An AB initio study of the cis- and trans -conformers of 1,3-butadiene, acrolein and glyoxal: evidence for a stabilizing interaction in cis-acrolein

Abstract

The cis- and trans-conformers of 1,3-butadiene, acrolein and glyoxal have been studied using the 4-31G and (7, 3) basis sets with full geometry optimization. The changes in geometry in going from the cis- to the trans-structures indicate that the terminal carbon and oxygen atoms in cis-acrolein are closer together than would otherwise be expected from the butadiene and glyoxal data, and that the hydrogens of the CH 2 group are also affected.
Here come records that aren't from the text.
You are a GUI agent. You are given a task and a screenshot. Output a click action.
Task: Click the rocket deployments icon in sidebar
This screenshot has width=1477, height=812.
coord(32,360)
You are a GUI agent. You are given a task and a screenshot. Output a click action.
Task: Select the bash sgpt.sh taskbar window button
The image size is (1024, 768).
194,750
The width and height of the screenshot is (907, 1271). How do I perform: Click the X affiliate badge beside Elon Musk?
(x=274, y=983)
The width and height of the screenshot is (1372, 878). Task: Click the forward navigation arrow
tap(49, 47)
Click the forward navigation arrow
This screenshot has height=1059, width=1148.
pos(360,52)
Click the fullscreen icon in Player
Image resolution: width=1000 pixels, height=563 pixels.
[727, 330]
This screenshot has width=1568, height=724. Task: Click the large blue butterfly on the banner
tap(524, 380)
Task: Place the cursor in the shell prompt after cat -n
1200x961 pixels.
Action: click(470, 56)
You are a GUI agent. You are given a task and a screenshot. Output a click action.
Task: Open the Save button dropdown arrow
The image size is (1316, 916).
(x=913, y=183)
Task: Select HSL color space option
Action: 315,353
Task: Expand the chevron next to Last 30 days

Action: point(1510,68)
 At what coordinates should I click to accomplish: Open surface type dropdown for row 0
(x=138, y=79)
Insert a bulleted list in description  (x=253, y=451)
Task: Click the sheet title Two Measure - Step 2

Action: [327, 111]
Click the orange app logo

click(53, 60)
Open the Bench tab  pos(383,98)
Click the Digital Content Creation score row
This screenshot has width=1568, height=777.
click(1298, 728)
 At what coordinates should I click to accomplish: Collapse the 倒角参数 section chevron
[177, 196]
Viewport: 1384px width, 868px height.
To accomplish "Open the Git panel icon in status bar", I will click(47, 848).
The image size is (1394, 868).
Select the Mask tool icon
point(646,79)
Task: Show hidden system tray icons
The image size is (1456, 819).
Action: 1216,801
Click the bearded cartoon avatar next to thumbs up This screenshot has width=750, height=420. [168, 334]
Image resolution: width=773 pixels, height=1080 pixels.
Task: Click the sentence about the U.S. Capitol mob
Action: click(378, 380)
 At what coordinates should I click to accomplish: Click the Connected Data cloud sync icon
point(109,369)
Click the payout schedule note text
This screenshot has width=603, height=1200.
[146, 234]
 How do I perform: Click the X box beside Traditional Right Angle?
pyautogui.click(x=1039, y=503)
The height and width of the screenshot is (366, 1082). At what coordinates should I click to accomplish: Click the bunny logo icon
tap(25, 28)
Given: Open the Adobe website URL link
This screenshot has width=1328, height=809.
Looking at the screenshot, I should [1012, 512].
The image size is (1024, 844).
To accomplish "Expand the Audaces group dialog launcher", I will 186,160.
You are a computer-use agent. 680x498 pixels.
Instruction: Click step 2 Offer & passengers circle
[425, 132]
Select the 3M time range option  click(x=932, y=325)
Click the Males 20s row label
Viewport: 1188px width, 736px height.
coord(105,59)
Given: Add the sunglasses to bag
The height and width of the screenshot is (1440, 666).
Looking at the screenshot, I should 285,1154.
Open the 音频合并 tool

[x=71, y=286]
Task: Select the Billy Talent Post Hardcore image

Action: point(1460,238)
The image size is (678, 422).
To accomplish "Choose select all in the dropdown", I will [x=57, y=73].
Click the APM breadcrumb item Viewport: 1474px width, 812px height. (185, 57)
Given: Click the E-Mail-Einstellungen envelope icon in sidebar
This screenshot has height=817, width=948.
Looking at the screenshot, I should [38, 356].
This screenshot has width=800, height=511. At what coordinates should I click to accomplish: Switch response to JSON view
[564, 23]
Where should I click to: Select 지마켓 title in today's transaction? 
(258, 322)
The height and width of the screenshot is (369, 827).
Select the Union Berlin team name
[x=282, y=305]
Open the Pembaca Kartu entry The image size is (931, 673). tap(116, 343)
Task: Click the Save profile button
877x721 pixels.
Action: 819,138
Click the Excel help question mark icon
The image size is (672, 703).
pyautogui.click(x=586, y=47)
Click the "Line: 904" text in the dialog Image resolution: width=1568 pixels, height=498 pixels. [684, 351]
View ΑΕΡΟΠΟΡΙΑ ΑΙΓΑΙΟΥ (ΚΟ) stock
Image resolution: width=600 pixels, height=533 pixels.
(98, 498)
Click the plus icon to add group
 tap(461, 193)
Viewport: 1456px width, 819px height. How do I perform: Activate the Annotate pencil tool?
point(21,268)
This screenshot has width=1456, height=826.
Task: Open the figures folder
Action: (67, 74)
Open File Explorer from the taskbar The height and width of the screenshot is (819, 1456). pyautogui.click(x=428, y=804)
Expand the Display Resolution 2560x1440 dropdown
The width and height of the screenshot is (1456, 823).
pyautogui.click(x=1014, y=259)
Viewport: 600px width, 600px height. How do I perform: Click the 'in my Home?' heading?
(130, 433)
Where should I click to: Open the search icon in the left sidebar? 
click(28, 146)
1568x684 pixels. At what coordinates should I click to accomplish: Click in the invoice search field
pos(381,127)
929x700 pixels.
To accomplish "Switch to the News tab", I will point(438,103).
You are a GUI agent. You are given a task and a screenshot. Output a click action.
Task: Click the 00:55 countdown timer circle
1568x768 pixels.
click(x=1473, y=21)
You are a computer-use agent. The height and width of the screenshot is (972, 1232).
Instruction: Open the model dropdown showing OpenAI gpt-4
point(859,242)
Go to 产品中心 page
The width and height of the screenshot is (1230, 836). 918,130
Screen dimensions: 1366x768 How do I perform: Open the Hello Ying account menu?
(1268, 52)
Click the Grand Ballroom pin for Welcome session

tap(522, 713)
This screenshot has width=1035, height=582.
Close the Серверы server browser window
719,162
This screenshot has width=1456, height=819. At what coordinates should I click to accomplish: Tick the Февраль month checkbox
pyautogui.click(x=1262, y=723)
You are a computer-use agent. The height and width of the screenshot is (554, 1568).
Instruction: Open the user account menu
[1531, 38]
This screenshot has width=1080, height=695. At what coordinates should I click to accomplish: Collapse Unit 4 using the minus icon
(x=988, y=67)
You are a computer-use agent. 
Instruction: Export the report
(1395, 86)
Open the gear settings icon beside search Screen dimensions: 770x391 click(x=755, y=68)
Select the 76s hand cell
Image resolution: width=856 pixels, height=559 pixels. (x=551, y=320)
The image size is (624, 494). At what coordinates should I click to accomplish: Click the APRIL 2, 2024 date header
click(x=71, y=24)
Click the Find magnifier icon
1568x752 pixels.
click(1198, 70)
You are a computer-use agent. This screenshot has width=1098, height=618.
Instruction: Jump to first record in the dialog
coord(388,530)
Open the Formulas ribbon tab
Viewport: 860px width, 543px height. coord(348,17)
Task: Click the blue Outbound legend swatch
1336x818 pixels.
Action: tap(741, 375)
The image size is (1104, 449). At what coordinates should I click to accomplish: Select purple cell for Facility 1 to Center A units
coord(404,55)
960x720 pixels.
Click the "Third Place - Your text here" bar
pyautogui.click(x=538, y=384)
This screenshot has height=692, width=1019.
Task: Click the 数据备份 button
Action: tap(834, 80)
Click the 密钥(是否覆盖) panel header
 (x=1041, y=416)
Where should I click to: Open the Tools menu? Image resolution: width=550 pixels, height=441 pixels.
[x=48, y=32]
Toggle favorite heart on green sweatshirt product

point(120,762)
These results, together with a comparison of the changes in force constants for key structural elements, suggest that some sort of attractive interaction is present in cis-acrolein. Δ E T, Δ E K, Δ V ee, Δ V nn and Δ V en are reported for the cis- trans isomerizations, the special geometrical features of the cis-conformer being reflected in Δ V nn for the acrolein reaction. The positive Δ E T values for the disproportionation reactions of both conformers 2 acrolein → 1,3-butadiene + glyoxal show that the acrolein framework provides the most stable combination of the H 2C, CH- and O structural elements, while the bigger value for the cis-conformers affords additional evidence that the interaction in cis-acrolein is stabilizing in nature. However, in going from the trans- to the cis-structure neither the change in f C-H,C-H for the C-H that would be involved in an H- bond, nor the change in charge on the atoms in the C-H ⋯ O unit. based on Mulliken population analyses, are in accord with what would be expected for a hydrogen-bonding type of interaction. Instead the stabilization may be a manifestation of the different pattern of charge distribution along the polyene chain of acrolein, i.e. with the ends oppositely charged, compared to butadiene and glyoxal, in which the ends carry the same charge.